- _EXERCISE DESCRIPTION_: Find the lines below that contain the string "computer". Copy each one.

───

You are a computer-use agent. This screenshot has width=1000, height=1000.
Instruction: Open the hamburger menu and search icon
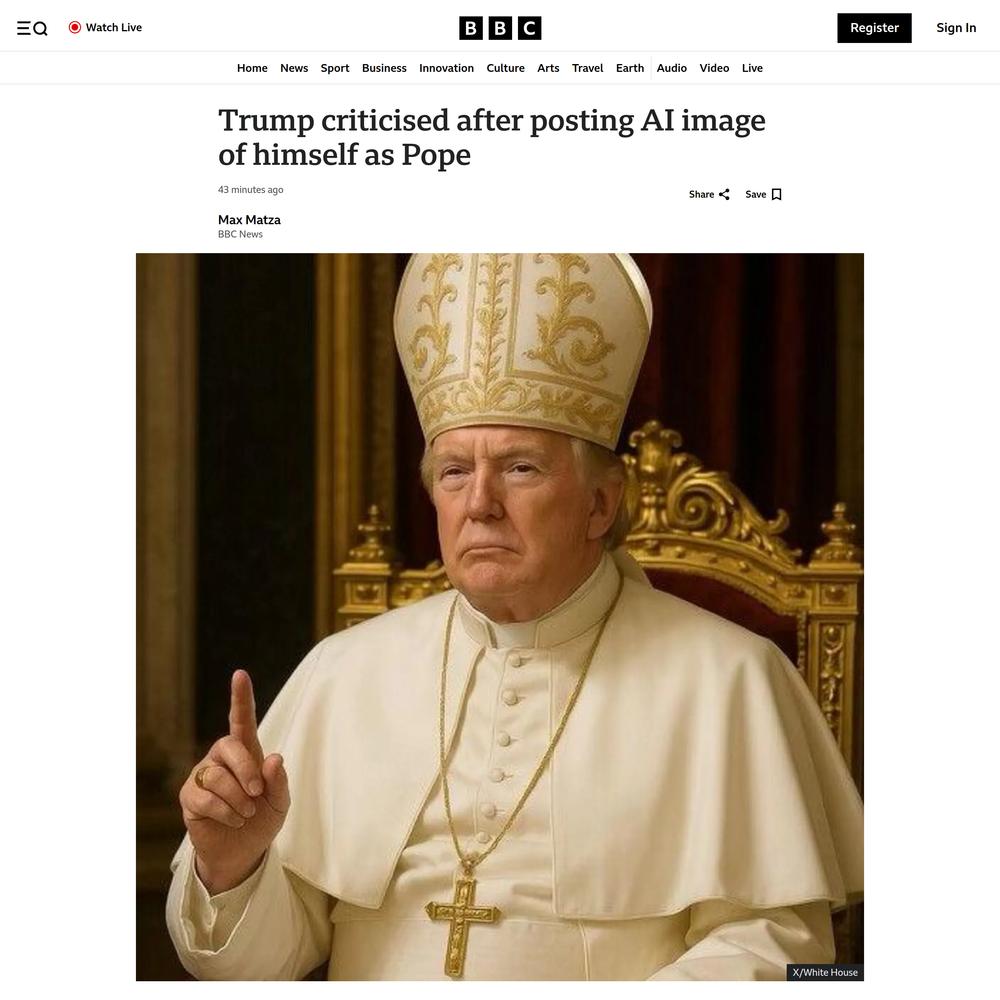point(32,28)
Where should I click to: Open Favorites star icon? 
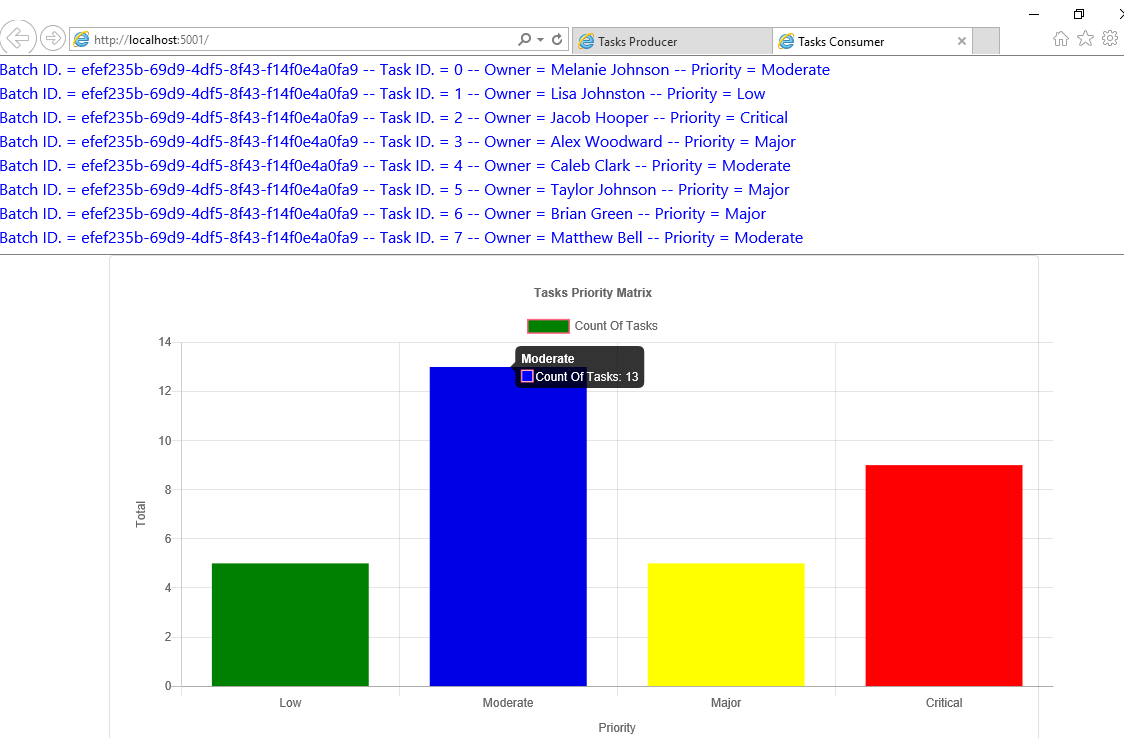click(1085, 39)
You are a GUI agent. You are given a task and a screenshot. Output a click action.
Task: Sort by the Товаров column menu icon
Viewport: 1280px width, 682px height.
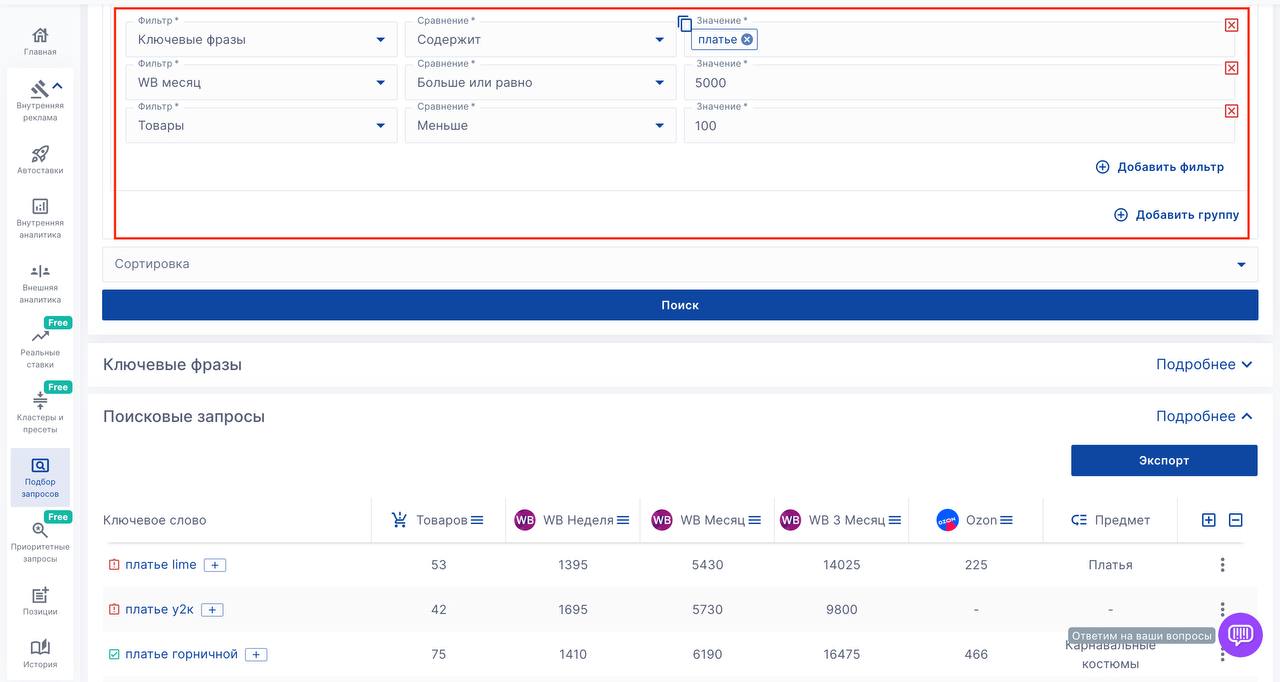coord(477,520)
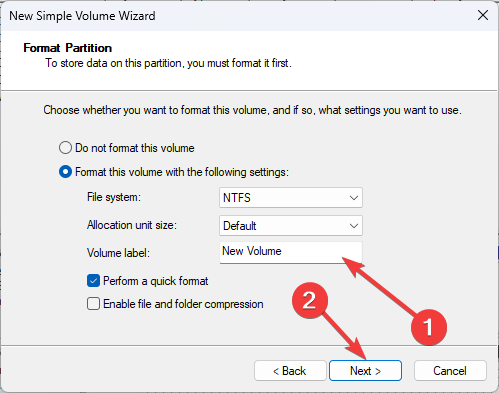Open the File system NTFS combo box
The height and width of the screenshot is (393, 499).
[291, 198]
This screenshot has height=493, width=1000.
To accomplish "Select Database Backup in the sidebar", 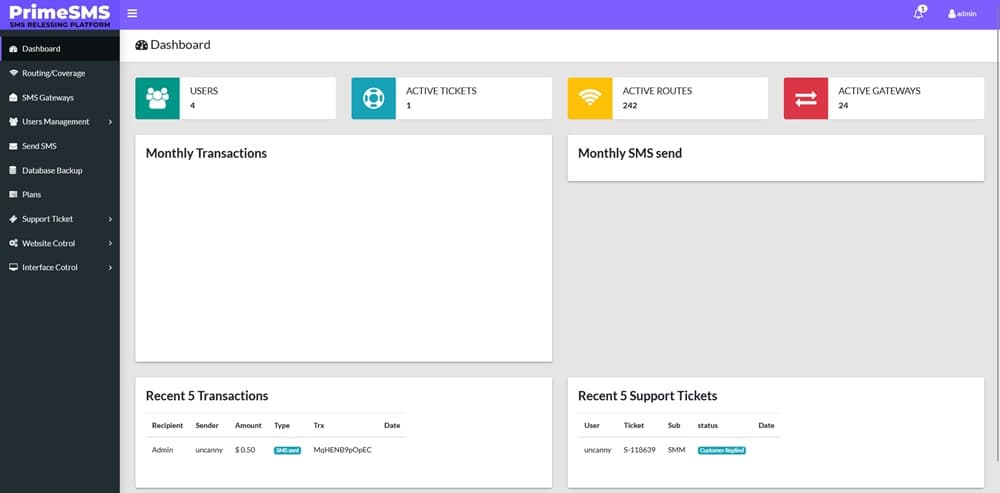I will tap(52, 170).
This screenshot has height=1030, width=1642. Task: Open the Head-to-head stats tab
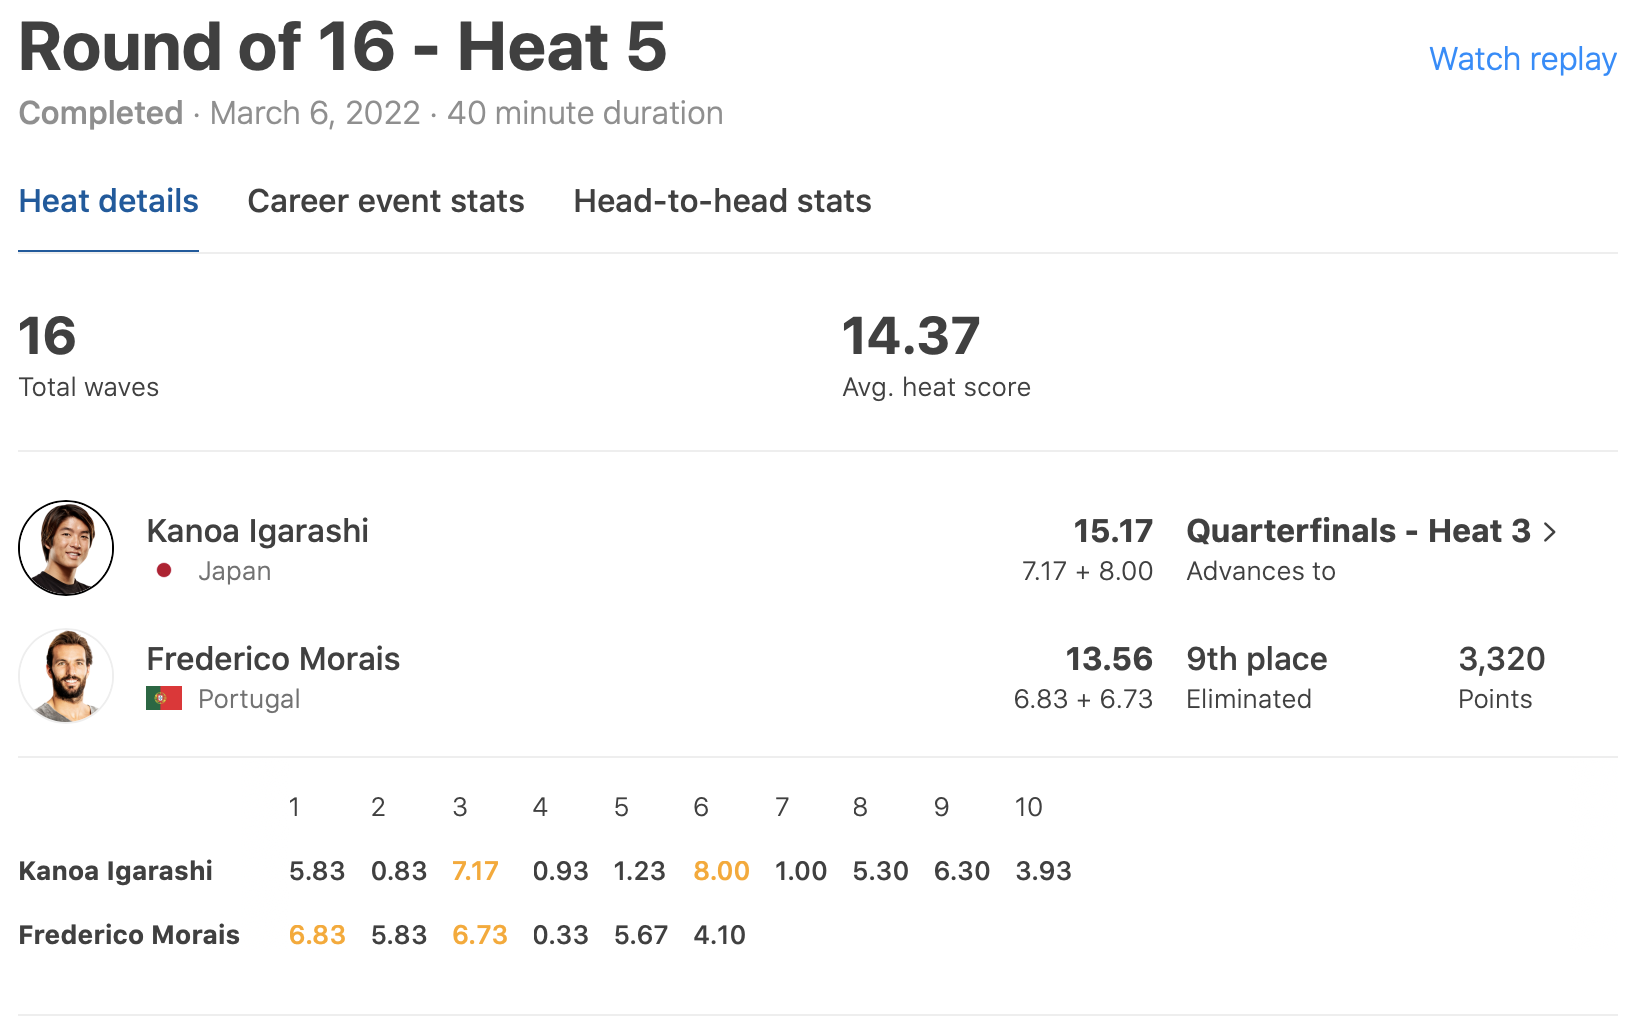click(x=722, y=201)
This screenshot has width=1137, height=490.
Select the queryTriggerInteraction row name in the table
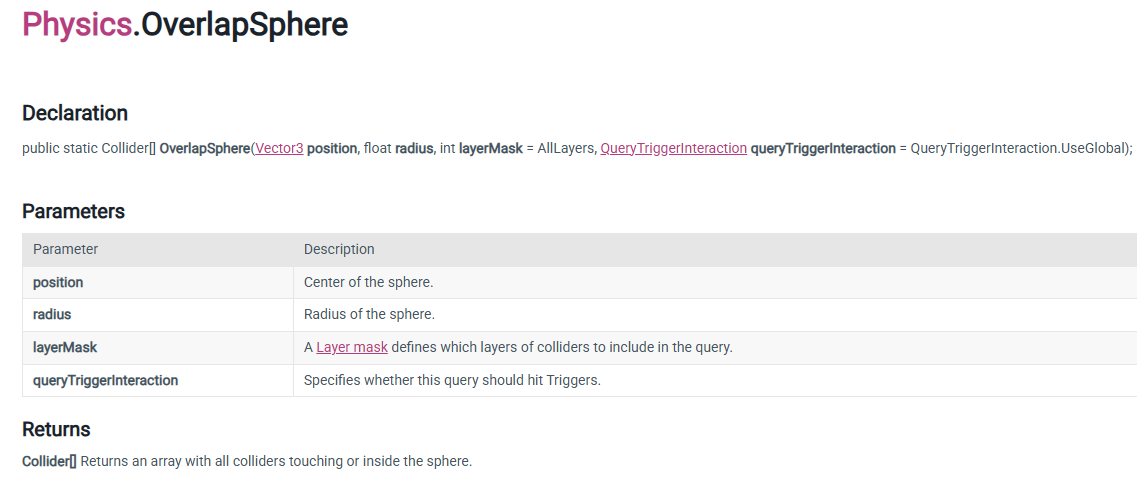click(105, 380)
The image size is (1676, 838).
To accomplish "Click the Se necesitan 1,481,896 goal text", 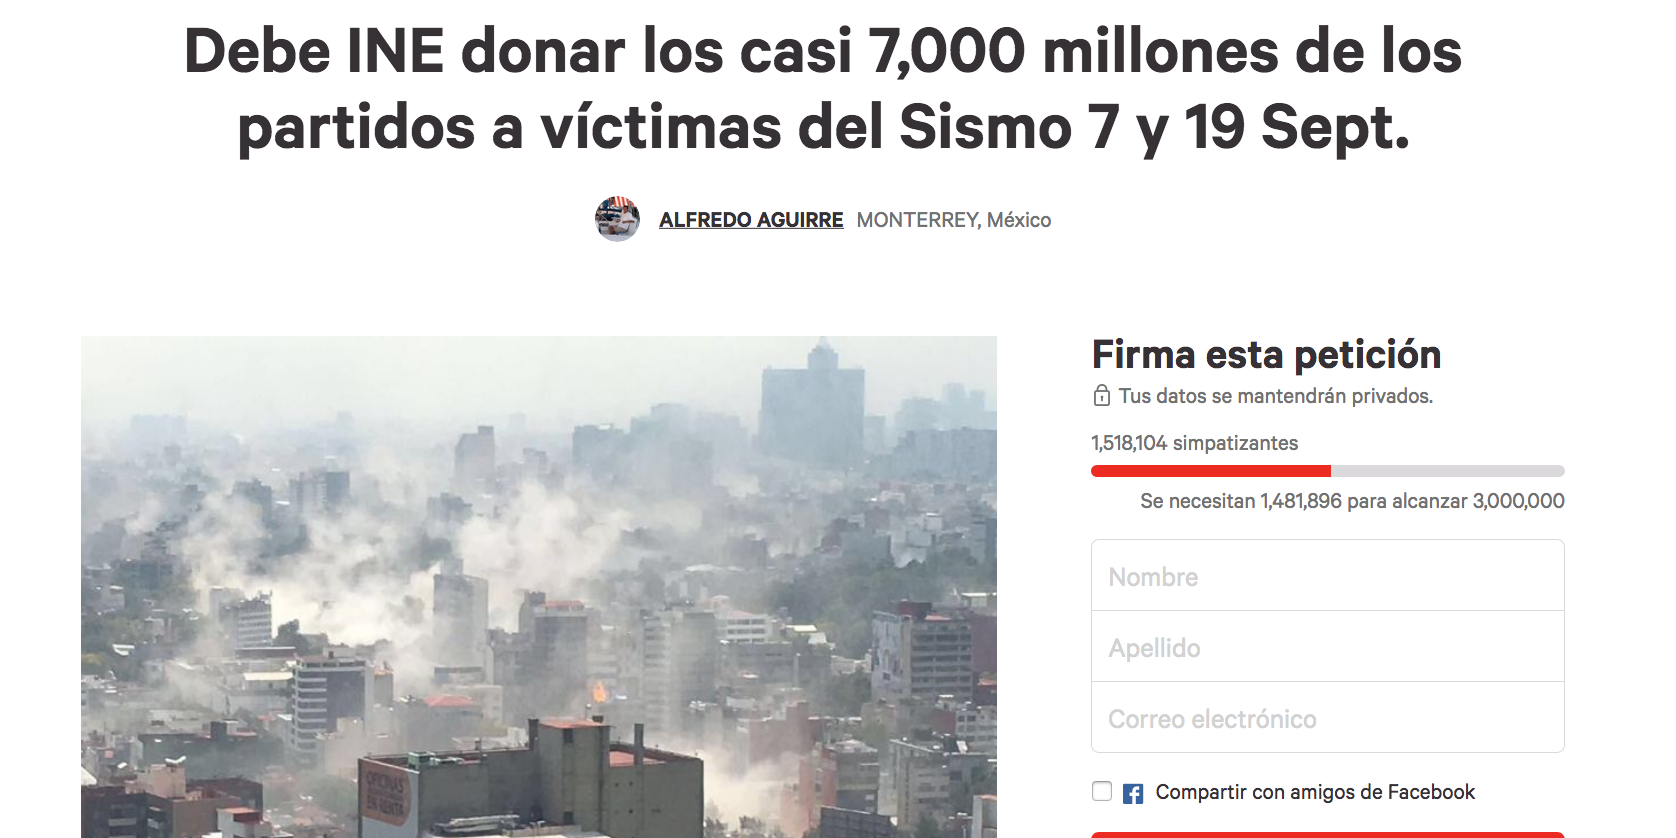I will tap(1352, 501).
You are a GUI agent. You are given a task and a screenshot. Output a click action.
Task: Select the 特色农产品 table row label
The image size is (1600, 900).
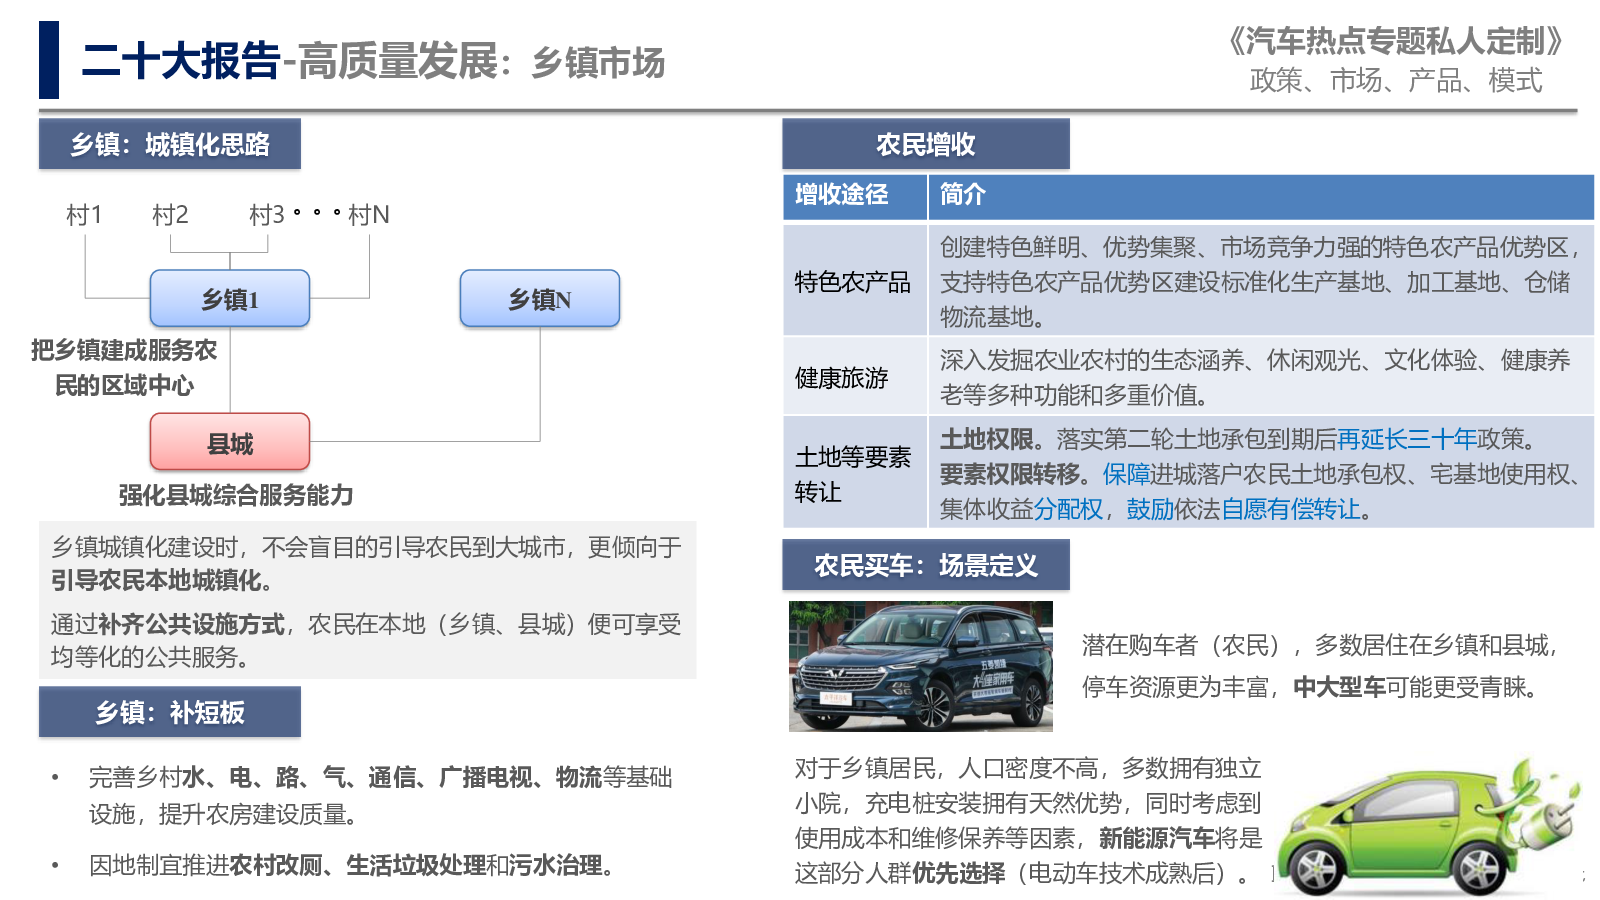click(853, 282)
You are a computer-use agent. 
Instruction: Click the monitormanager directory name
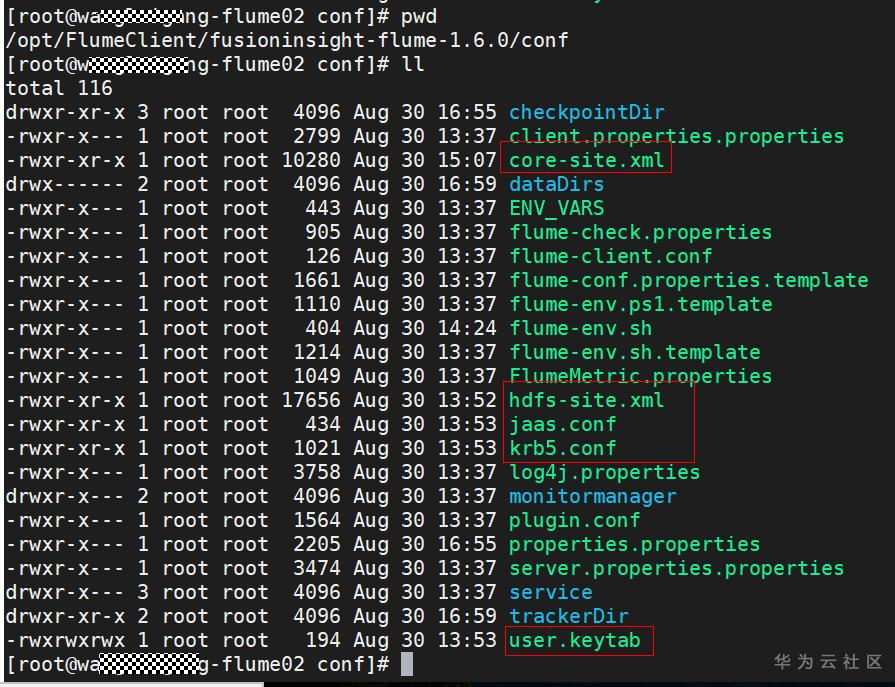pos(592,496)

───

- _ANSWER TO THIS TASK_:
You are a computer-use agent. This screenshot has width=1000, height=1000.
You are a computer-use agent. 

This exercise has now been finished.